One note of caution – there is a sweet spot between distinctive perspectives, rigorously argued and engaging to the reader, on the one hand, and a polemic rant on the other.  It’s a line I have to keep watch on – because while I usually write from an agenda, I understand that scholarly persuasion relies on rigour as well as passion. In this, I rely on many friends, colleagues, former colleagues, and sometimes even scholars I admire but don’t yet know, whom I ask to read work in draft and offer feedback; and then on the review process.  While it is always a pain not to have hit the nail on the head, I don’t believe any good scholarship comes out of the box finished, and rigorous review always makes for a better final product. I am completely un-precious about criticism of my writing – and even when I don’t agree with every point that readers make it’s always helpful to re-appraise your work through the reader’s eye.  If they haven’t understood, or have misunderstood, what I’m trying to say, its clearly I need to go back and say it better.

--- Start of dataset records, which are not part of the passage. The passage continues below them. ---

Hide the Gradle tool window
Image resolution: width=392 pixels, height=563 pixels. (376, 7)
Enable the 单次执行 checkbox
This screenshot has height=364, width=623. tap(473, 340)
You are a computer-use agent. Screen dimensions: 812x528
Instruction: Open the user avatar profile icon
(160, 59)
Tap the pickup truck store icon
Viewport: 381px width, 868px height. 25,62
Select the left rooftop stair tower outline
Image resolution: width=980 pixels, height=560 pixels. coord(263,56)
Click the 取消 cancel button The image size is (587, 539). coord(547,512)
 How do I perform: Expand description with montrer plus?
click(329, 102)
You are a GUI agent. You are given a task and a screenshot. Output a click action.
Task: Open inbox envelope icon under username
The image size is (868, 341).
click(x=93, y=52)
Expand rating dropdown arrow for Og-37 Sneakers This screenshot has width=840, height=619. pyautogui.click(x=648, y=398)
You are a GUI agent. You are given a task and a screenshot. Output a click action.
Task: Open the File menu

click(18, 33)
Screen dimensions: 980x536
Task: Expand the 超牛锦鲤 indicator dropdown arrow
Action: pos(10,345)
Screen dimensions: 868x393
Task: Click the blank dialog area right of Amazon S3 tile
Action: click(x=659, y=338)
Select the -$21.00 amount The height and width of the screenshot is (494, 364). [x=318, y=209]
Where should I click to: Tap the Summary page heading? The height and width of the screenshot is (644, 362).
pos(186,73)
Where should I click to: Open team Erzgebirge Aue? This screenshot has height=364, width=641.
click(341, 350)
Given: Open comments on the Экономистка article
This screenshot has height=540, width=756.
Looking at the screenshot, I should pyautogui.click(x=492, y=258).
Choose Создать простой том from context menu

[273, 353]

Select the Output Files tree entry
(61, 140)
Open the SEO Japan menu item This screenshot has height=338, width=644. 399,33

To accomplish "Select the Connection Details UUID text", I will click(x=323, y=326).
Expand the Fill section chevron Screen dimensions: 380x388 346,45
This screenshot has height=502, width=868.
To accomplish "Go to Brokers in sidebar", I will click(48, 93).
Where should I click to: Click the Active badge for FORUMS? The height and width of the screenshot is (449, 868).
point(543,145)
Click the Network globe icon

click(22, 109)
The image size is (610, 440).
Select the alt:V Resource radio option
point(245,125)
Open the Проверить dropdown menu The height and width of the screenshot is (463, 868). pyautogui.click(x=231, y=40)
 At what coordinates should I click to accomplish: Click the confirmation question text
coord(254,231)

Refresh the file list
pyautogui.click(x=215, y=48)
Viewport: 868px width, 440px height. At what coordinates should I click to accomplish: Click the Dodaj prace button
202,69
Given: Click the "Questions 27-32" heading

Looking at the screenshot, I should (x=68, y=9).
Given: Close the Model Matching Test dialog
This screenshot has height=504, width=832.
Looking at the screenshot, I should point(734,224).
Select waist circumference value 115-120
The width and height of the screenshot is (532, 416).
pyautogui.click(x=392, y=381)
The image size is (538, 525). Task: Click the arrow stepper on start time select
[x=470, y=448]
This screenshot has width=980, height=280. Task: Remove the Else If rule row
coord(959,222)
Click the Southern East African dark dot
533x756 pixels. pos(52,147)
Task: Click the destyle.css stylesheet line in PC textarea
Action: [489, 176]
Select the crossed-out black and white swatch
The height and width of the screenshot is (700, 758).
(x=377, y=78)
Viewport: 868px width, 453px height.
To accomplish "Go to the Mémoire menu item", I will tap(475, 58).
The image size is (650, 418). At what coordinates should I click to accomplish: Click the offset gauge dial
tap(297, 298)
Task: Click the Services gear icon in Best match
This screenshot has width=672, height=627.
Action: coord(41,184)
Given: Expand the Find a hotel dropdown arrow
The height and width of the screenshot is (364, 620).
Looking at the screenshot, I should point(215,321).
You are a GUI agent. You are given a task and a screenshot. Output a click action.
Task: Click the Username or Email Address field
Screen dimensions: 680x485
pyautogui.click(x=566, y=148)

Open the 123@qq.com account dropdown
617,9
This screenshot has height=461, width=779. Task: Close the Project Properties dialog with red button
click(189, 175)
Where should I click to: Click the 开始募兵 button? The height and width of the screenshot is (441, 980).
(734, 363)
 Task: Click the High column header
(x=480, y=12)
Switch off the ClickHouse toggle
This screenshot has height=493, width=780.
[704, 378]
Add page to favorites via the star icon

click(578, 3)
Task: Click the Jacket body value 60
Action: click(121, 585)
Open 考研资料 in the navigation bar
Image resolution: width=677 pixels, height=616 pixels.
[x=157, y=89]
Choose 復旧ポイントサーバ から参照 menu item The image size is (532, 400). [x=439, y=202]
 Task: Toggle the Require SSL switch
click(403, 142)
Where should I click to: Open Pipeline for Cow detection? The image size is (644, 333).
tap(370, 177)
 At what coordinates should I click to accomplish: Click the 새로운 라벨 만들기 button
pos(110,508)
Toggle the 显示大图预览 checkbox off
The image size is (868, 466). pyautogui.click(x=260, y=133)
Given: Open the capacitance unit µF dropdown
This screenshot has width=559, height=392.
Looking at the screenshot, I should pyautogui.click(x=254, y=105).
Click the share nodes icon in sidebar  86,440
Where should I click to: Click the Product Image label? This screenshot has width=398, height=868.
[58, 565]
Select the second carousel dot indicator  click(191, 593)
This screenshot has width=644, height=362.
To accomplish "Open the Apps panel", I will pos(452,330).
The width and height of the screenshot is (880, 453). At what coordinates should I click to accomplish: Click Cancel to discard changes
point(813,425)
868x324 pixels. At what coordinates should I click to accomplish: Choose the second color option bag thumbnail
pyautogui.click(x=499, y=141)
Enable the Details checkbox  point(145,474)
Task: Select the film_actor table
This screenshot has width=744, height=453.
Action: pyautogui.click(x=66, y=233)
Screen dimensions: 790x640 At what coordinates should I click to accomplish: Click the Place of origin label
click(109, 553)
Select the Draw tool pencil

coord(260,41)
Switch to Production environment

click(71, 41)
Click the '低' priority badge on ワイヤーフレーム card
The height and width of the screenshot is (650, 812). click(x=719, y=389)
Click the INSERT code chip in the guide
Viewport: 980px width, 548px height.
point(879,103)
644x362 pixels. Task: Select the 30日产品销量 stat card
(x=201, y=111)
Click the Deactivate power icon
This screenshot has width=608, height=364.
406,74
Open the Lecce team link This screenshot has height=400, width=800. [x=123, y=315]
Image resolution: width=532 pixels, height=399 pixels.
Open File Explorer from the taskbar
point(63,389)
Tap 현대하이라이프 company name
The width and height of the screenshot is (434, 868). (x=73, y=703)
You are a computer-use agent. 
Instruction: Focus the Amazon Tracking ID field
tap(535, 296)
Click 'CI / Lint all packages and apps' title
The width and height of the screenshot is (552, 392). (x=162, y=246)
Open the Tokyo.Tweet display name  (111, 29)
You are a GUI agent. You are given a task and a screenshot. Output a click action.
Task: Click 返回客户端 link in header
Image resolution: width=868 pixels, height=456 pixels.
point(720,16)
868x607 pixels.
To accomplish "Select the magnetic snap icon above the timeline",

And finally, as I hesitate over clicking ‘send’ on this note – I take a deep breath, remember that reasonable people can disagree on what to say or how to say it, that the perfect is the enemy of the good, and that the worst thing that happens if someone doesn’t like what you’ve written is that they don’t like what you’ve written.  I love writing now because – if I’m doing it right – it feels a little bit brave, a little bit risky, and sometimes even a bit subversive, to get off the fence, say what you think and have a go at changing the way your readers look at something that matters.  So I shut down the inner critic, get on with putting it out there and get into the conversation.

[1] I talk about this in L Fox O’Mahony, ‘The Politics of Lloyd’s Bank v Rosset’ in Landmark Cases on Property Law, S Douglas, R Hickey & E Waring (eds), (2015, Bloomsbury, Hart Imprint), pp179-199.